Karl [Karol; Carl] (von) Klobassa(-Zrencki) (Dr.)
born Poland, 1876?; died 1934?
Documents associated with this person:
Pupil of Heinrich Schenker's in the 1890s and 1900s.
Career
Son of Wiktor Klobassa (1849–96), grandson of Karol Klobassa senior (1823–86), pioneer of crude oil mining in Galicia, who was admitted to the Polish aristocracy with the suffix “-Zrencki,” and the title “hrabia” (equivalent to “Earl” in English society). Karol (Karl) junior inherited this rank at his father’s death. He, too, became an important figure in the petroleum-naphtha industy in Poland, and a board member of the East European Crude Oil Association (Iriag) in the 1920s. On May 22, 1930 he is recorded as a patient at the Oskar Mautner Waldsanatorium in Perchtoldsdorf, southwest of Vienna, where he is described as “Vice-Minister, Honorary Attaché of the Polish legation.” Where he died four years later is unknown.
Klobassa and Schenker
Klobassa is first referred to in Schenker's diary on September 12, 1897 as "my pupil," where he is mysteriously likened to Hamlet. Whether or not he continued taking lessons in the intervening period is unknown, but he certainly did so in 1906/07. In December 1906 he was late paying his fees, and again in June 1907 his end-of-year fees, such that Schenker had to threaten legal action (diary, May 1907) in order to force him to pay up. Klobassa failed to attend at the beginning of the teaching year 1907/08 (diary, October 1, 1907).

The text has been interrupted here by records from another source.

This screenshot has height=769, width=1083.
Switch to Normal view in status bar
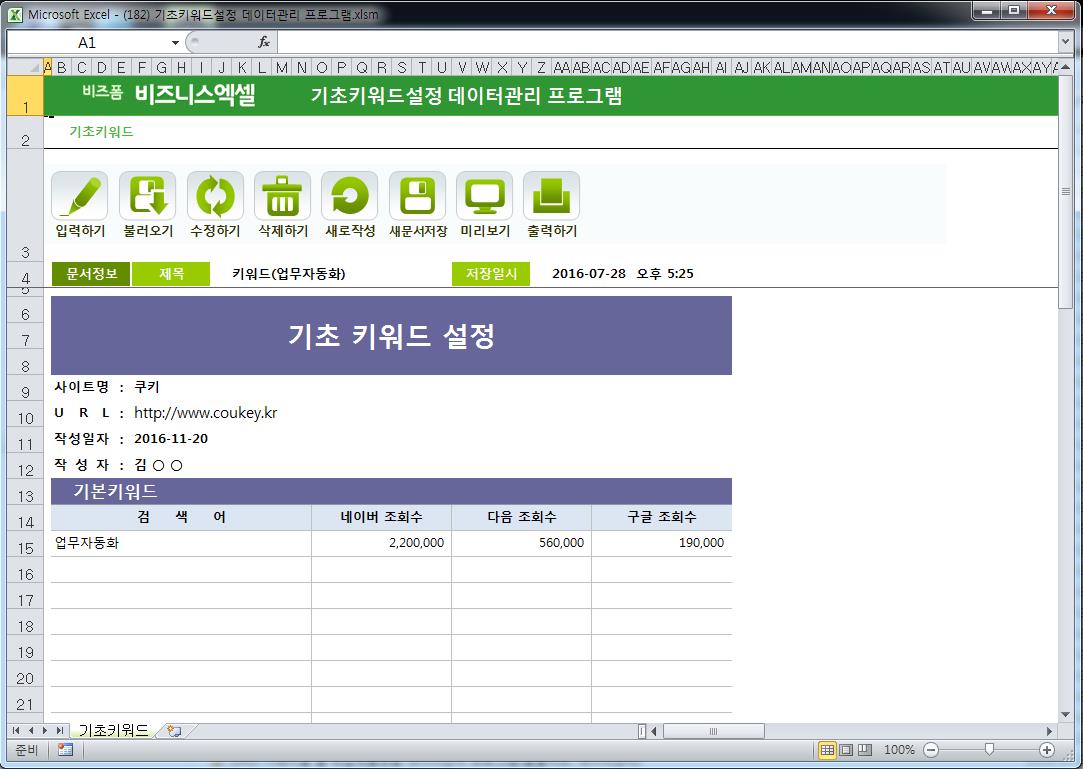(x=827, y=750)
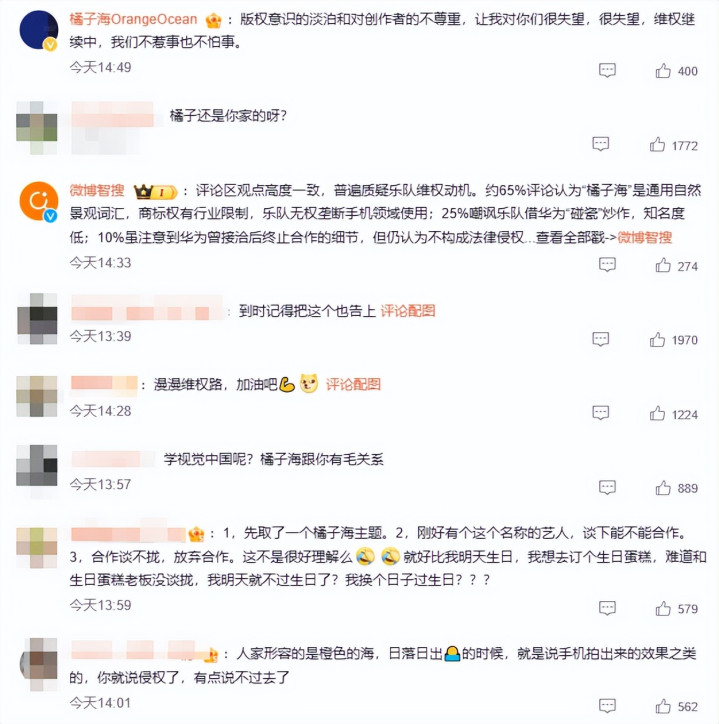The width and height of the screenshot is (719, 724).
Task: Like the comment with 1970 likes
Action: click(657, 340)
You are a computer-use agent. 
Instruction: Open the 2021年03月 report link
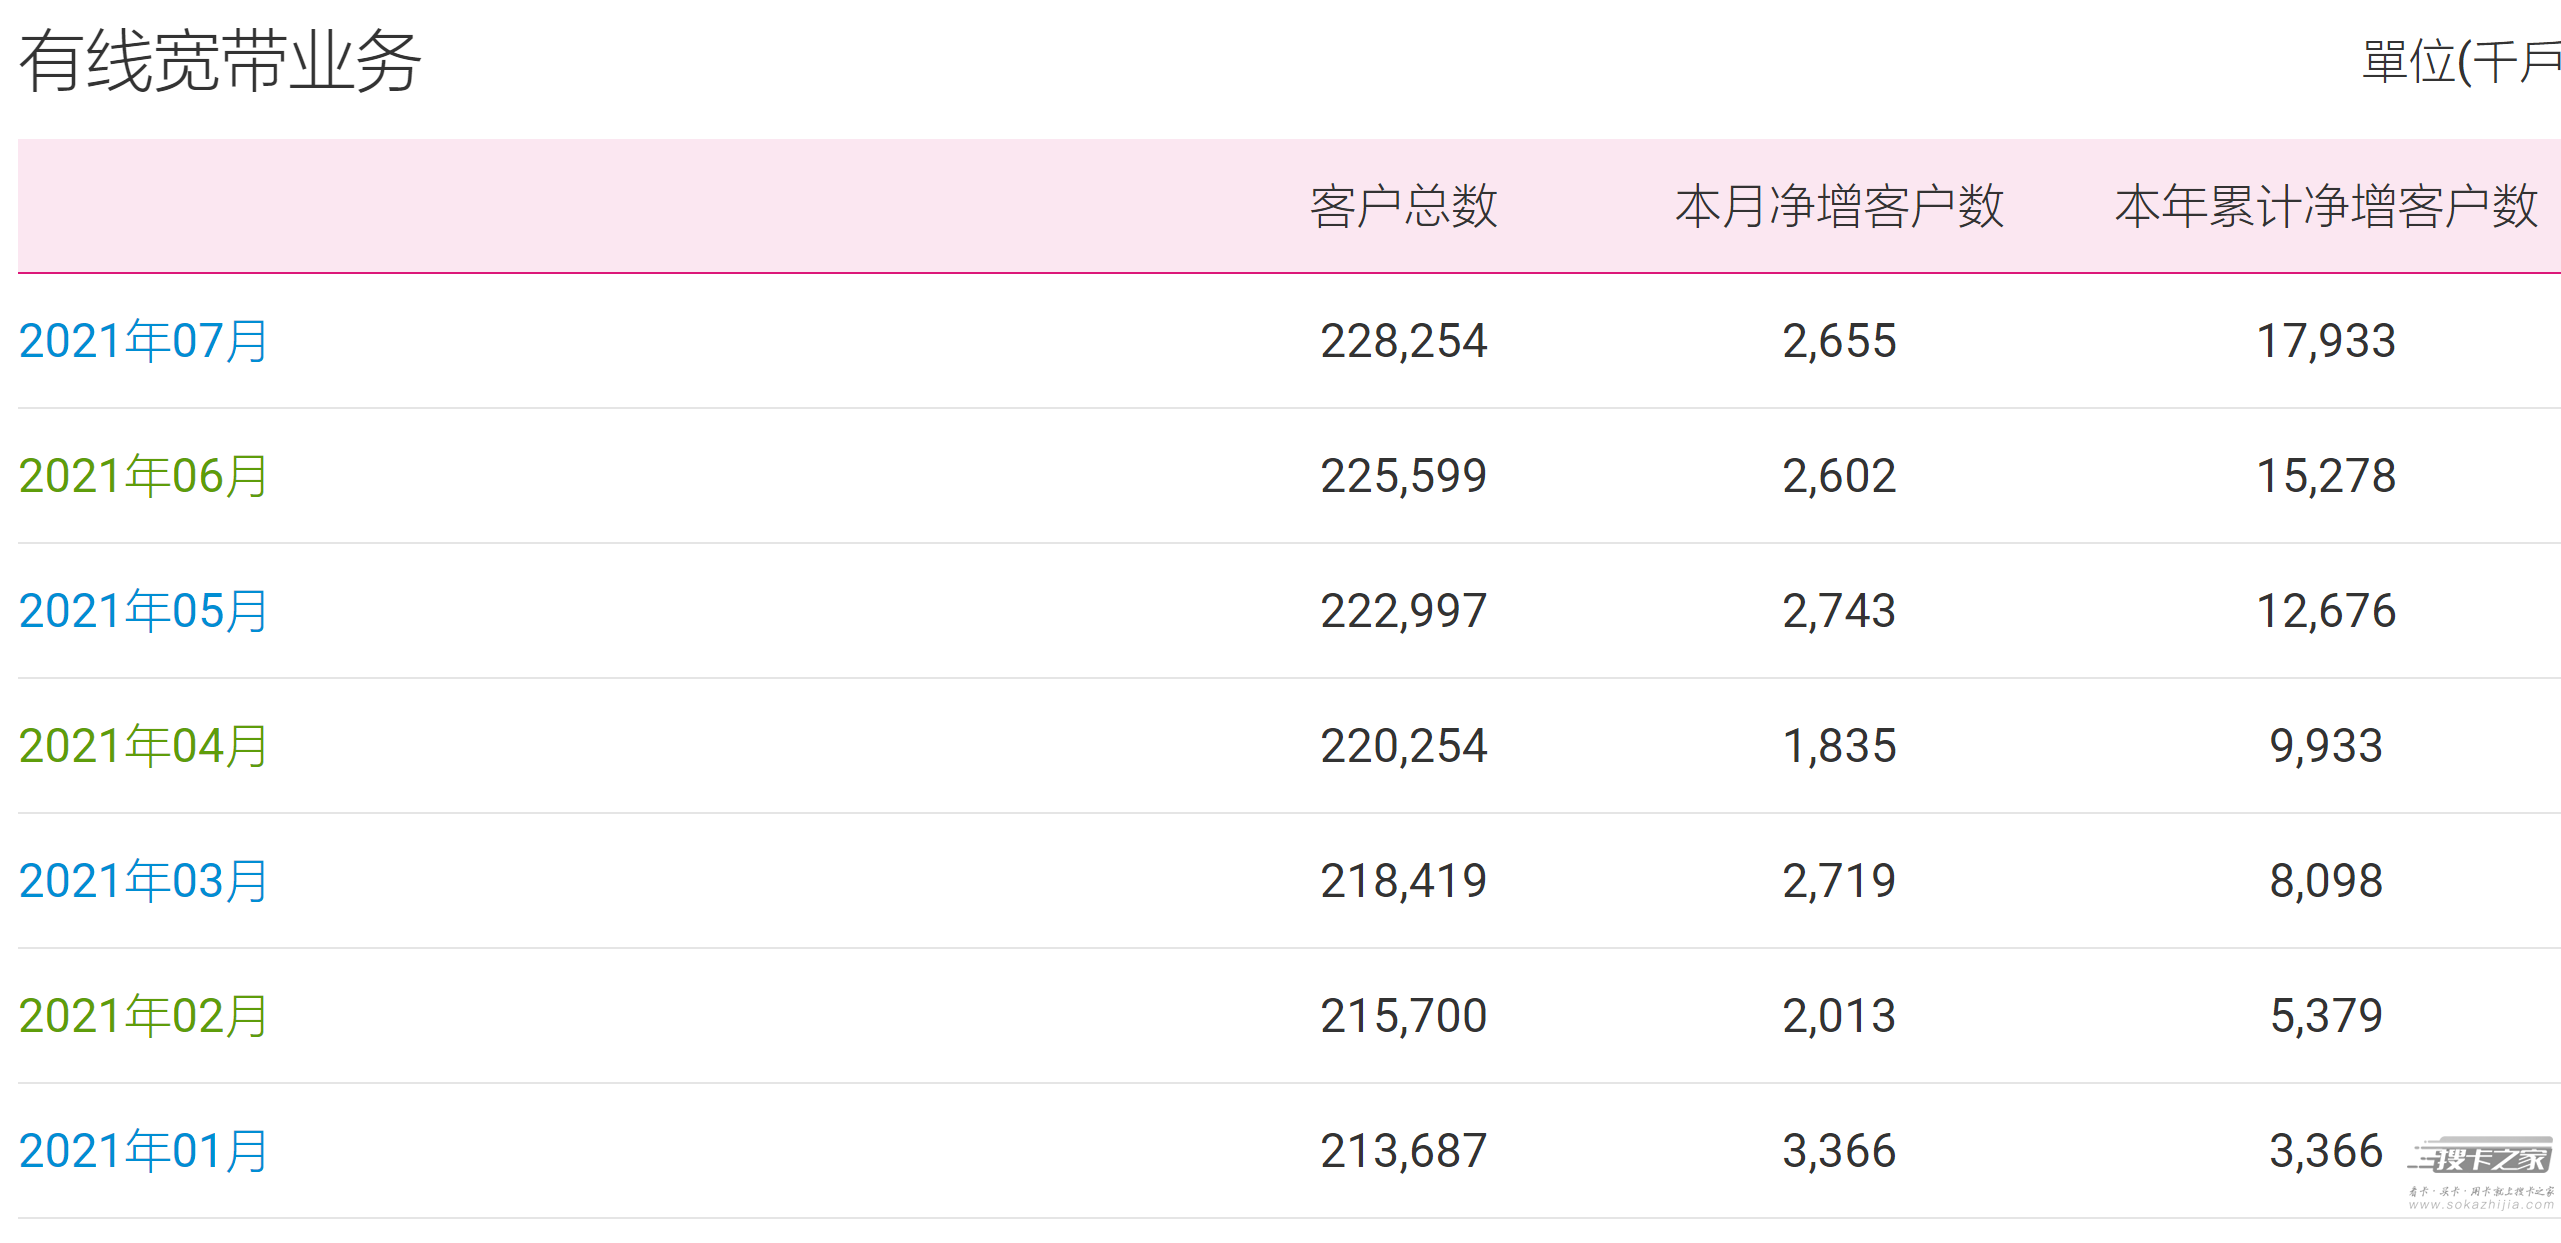[143, 881]
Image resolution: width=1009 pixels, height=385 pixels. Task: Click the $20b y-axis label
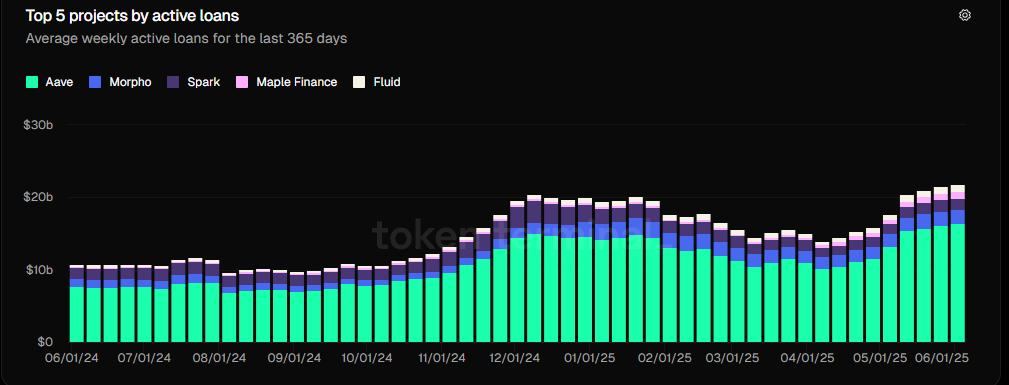click(x=39, y=197)
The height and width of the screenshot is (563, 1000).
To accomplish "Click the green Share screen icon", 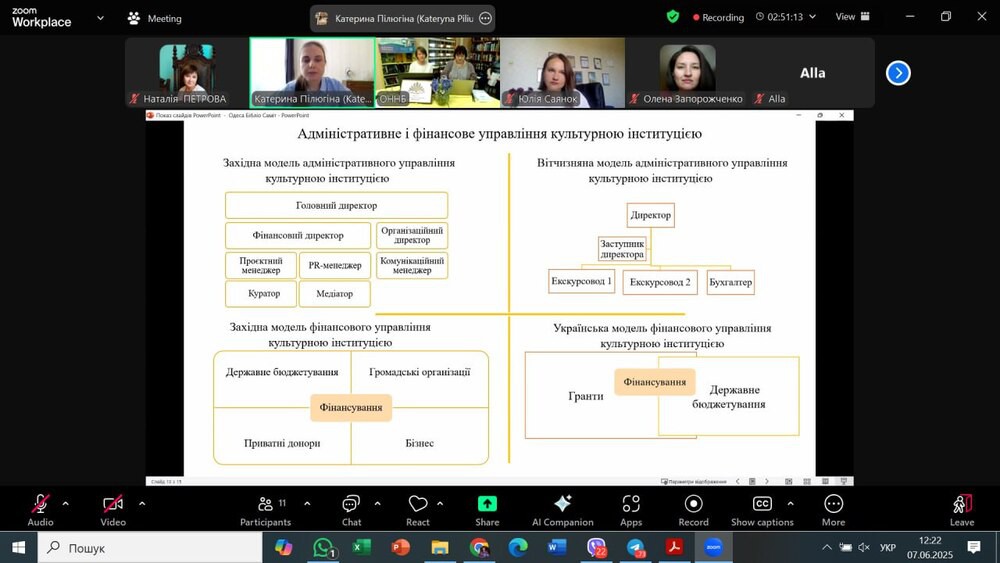I will point(487,504).
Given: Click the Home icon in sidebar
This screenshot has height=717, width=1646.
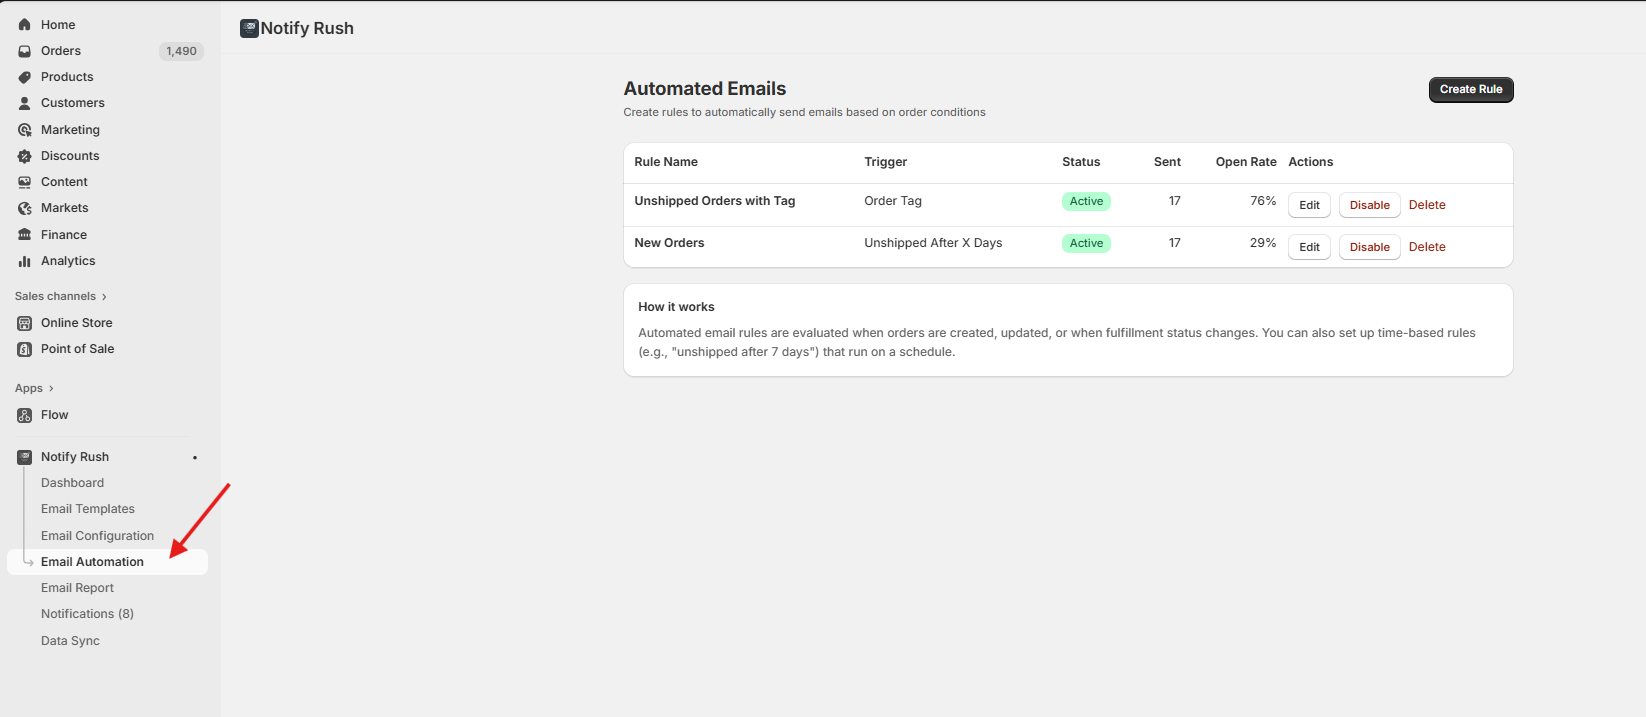Looking at the screenshot, I should (25, 25).
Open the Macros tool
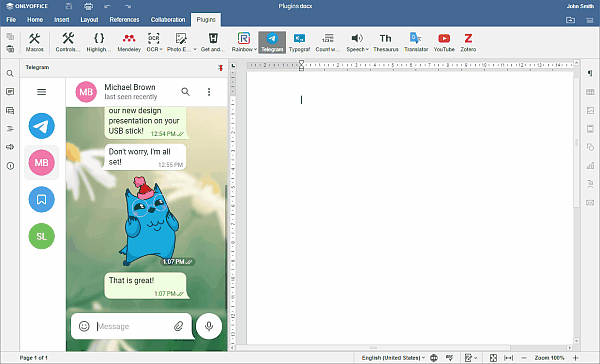 pyautogui.click(x=34, y=42)
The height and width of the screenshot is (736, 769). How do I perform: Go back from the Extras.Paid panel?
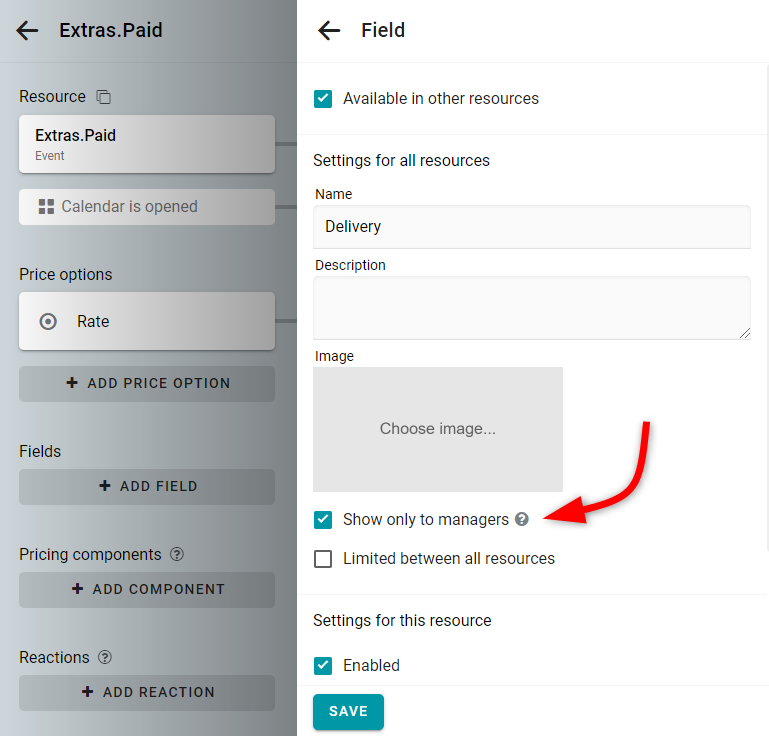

On April 14, 1914, Schenker’s diary records: “visiting card [without address] of a former pupil, Carl von Klobassa, who paid me a visit on Easter Monday.” He told the building caretaker that he had “not seen [Schenker] for six years”, which if taken strictly would mean he last saw him in 1908.
Correspondence
No correspondence is known to have survived between the two men.